Con esta acción, el líder revolucionario daba curso a una antigua pretensión de la madre del poeta quien, desde 1890, había manifestado su deseo de tener a su hijo en casa, esperando, con ello, cumplir el sueño del poeta de regresar con su familia una vez que hubiera terminado sus estudios en Medicina. Sin embargo, ni se graduó ni doña Refugio Narro pudo atestiguar el retorno del cadáver de su primogénito.

Aunque sus restos tuvieron un final más digno que en las descompuestas fosas de Campo Florido, nunca quedó claro si el escritor tuvo acceso a la llamada Rotonda de los Hombres Ilustres. Quizá las motivaciones por las que se le denegó la entrada el Partenón nacional fueron su juventud y su forma de morir, y es que más de uno sentenció y señaló al suicida: “Algunos periódicos manifestaron contrariedades porque se había conseguido que fuese enterrado con pompa y con solemnidad. ‘Un suicida no merece tales honores.’ Eso es inmoral, altamente inmoral’ dijeron algunos diarios”.
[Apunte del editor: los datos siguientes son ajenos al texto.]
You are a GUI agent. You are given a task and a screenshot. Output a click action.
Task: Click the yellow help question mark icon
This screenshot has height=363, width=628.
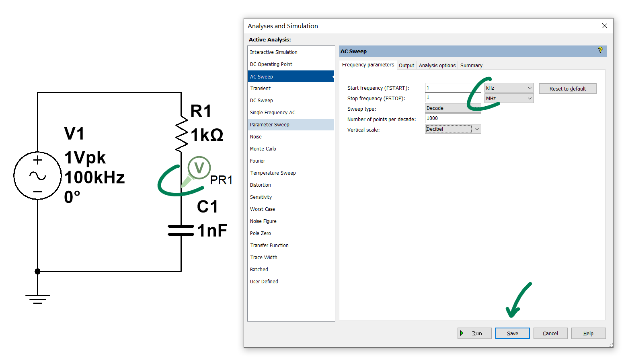600,50
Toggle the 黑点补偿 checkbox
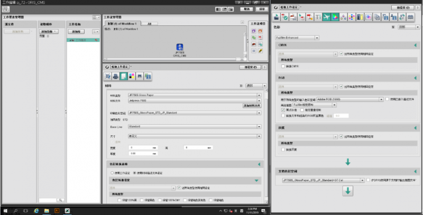This screenshot has height=215, width=423. pos(283,109)
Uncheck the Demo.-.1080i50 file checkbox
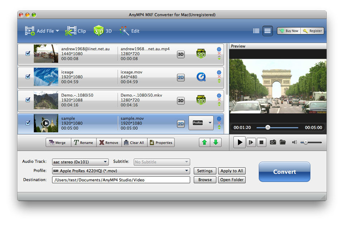 28,100
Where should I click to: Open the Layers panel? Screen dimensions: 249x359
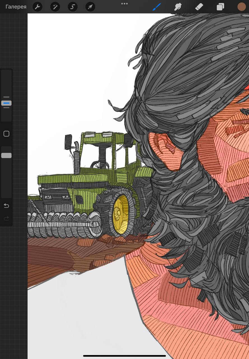pyautogui.click(x=220, y=7)
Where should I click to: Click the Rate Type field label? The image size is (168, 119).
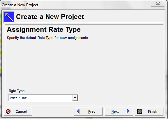coord(17,91)
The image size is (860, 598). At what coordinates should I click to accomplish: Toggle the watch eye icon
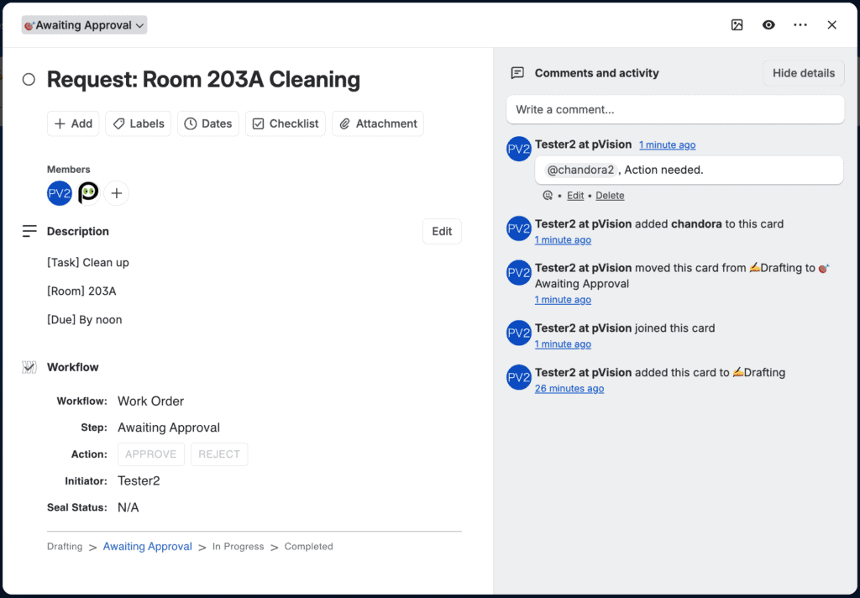point(768,24)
De esta manera, el 28 de octubre de 1917 Acuña fue exhumado por segunda ocasión y al efecto se celebraron varios distingos en su honor. La Escuela Nacional de Medicina se hizo presente y la Orquesta Sinfónica Nacional ejecutó la marcha fúnebre de Beethoven. Sus despojos fueron colocados en una urna, exhibidos en la Biblioteca Nacional y escritores de la talla de Julio Torri, Ciro B. Ceballos, Rubén M. Campos, entre otros, montaron guardia. A las cinco de la tarde, Laura Méndez se reencontró por última vez con su antiguo amante, sin que nadie recordara al hijo que los había unido.
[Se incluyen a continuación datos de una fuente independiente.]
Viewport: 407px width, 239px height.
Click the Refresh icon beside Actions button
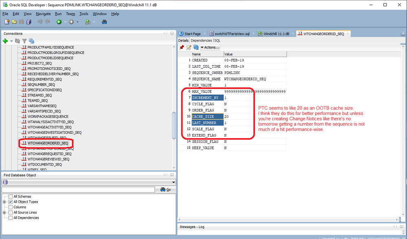coord(196,47)
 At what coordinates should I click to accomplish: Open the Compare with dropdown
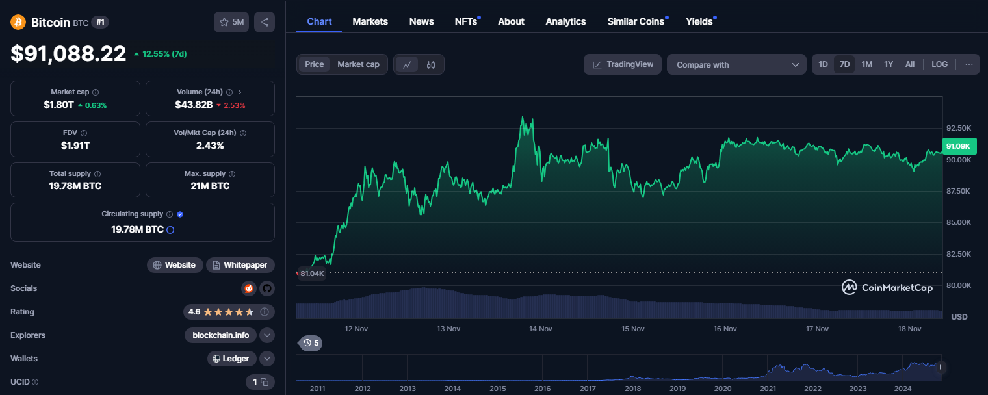click(736, 64)
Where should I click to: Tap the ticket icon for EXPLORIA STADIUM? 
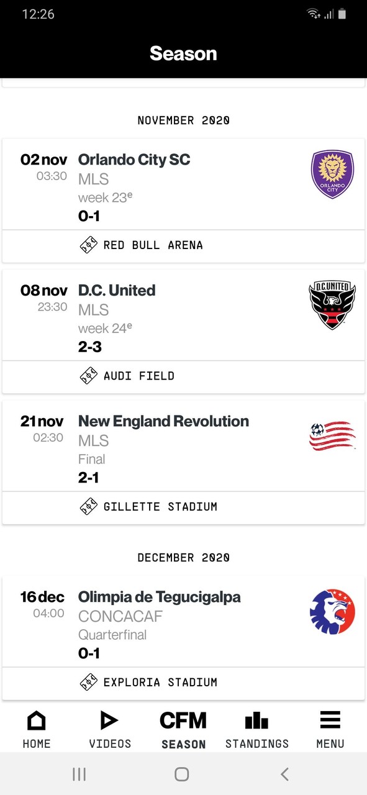point(89,682)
Al día siguiente, la comitiva partió a Buenavista, para llegar a Saltillo el primero de noviembre. En la prensa se leyó: “Llegaron a esta capital, en un carro espacial agregado al tren ordinario los restos del bardo coahuilense (…), acompañado por la comisión que para tal objeto fue nombrada en la capital de la República. Bruno Neira, gobernador del estado, Porfirio Cadena, jefe de la guarnición de la plaza; Abel Barragán, presidente municipal y un gran número de personas, así como también miembro de la Sociedad Mutualista y Recreativa ‘Manuel Acuña’, salieron a las cinco de la mañana en un tren especial hasta la estación de Agua Nueva a encontrar el ferrocarril que traía los restos”.
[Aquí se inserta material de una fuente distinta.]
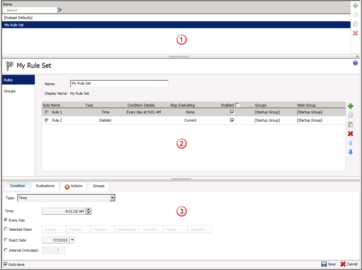362x270 pixels.
Task: Add a new rule with the green plus icon
Action: pyautogui.click(x=351, y=106)
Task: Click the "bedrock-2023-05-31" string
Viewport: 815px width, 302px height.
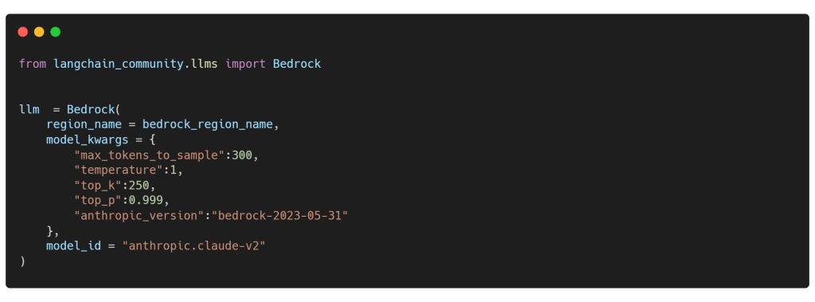Action: click(279, 216)
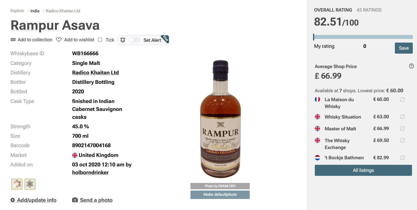Open the India breadcrumb
Image resolution: width=417 pixels, height=210 pixels.
35,11
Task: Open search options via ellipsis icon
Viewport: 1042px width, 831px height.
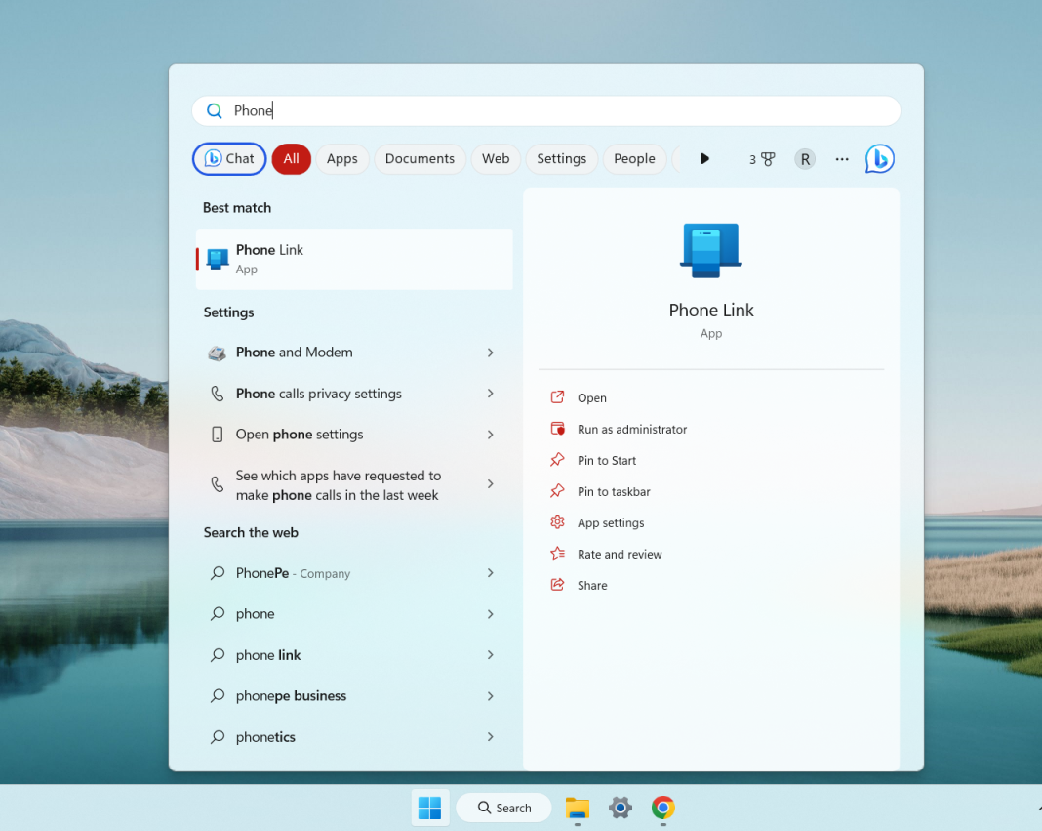Action: point(841,159)
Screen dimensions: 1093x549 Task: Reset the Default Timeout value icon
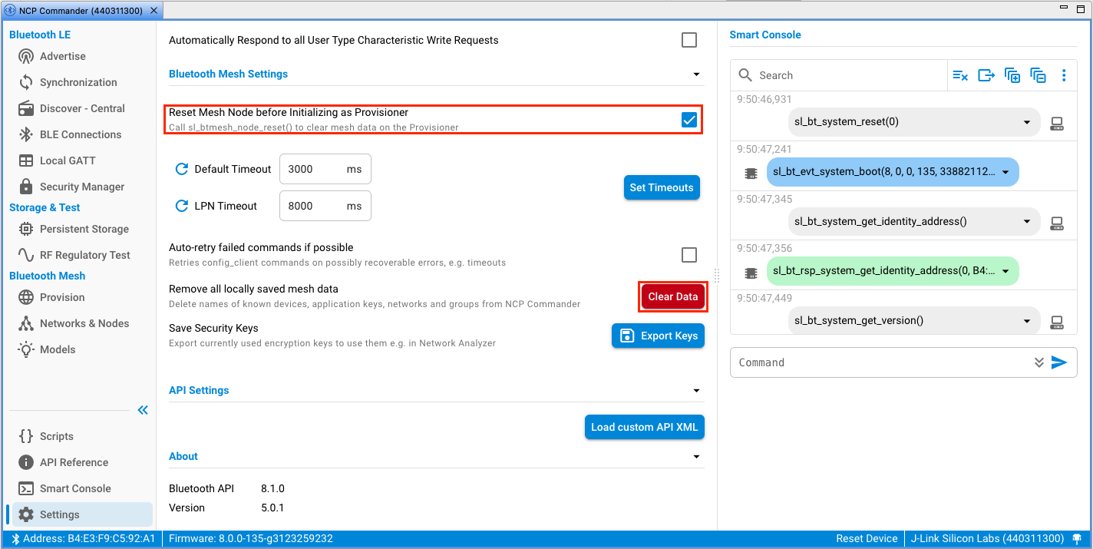coord(182,169)
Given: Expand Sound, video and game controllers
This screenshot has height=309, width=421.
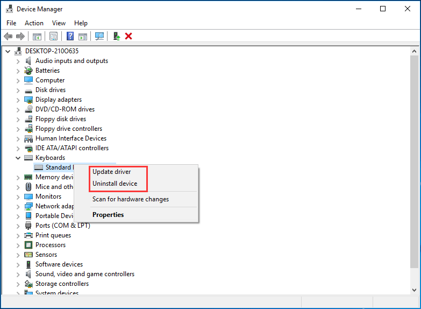Looking at the screenshot, I should click(18, 274).
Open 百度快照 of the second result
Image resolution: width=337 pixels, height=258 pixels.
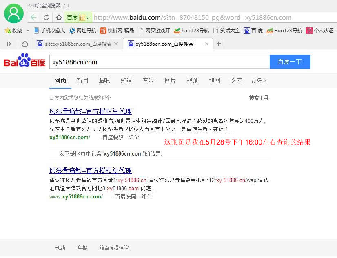click(x=126, y=196)
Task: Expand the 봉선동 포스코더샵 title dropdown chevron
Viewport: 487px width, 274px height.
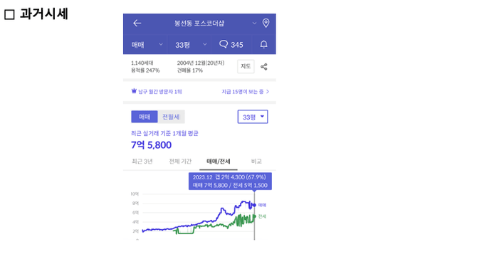Action: click(254, 23)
Fue recibido igualmente por un grupo de estudiantes del Ateneo Fuentes, la Escuela Normal y de diferentes colegios públicos. En el Palacio de Gobierno, se dispuso una capilla ardiente para un primer homenaje. Durante el día llegaron comisiones de los municipios aledaños con ofrendas florales. Por la noche se efectuó una velada fúnebre en el Teatro Obrero, donde también hubo un desfile de discursos y actos artísticos como la puesta en escena de la comedia El último capítulo de Manuel José Othón. Al día siguiente fue inhumado en el panteón de Santiago, ahora sí dentro de la Rotonda de los Coahuilenses Ilustres.

Por si fueran pocas las desventuras ocurridas al autor del “Nocturno”, sus restos aún no alcanzarían la paz del sepulcro. Para 1949, a propósito del centenario de su nacimiento, fue reacomodado en otro espacio de la misma Rotonda. Para este evento se esculpió una losa de mármol de donde sobresale el rostro del difunto, en una imitación a la tumba de Amado Nervo. Para variar, muchos opinaron, como el historiador Federico Berrueto, que “la lápida quiso ser artística, pero resultó irreparablemente horrenda”.

Por lo que respecta a don Venustiano, ya no tuvo tiempo de llevar de regreso a otros coahuilenses ejemplares, como fue el caso del presidente Madero. En una singular vuelta de tuerca, ni el propio Varón de Cuatro Ciénagas pudo volver y su cuerpo descansa en el Monumento a la Revolución a más de 800 kilómetros de Coahuila.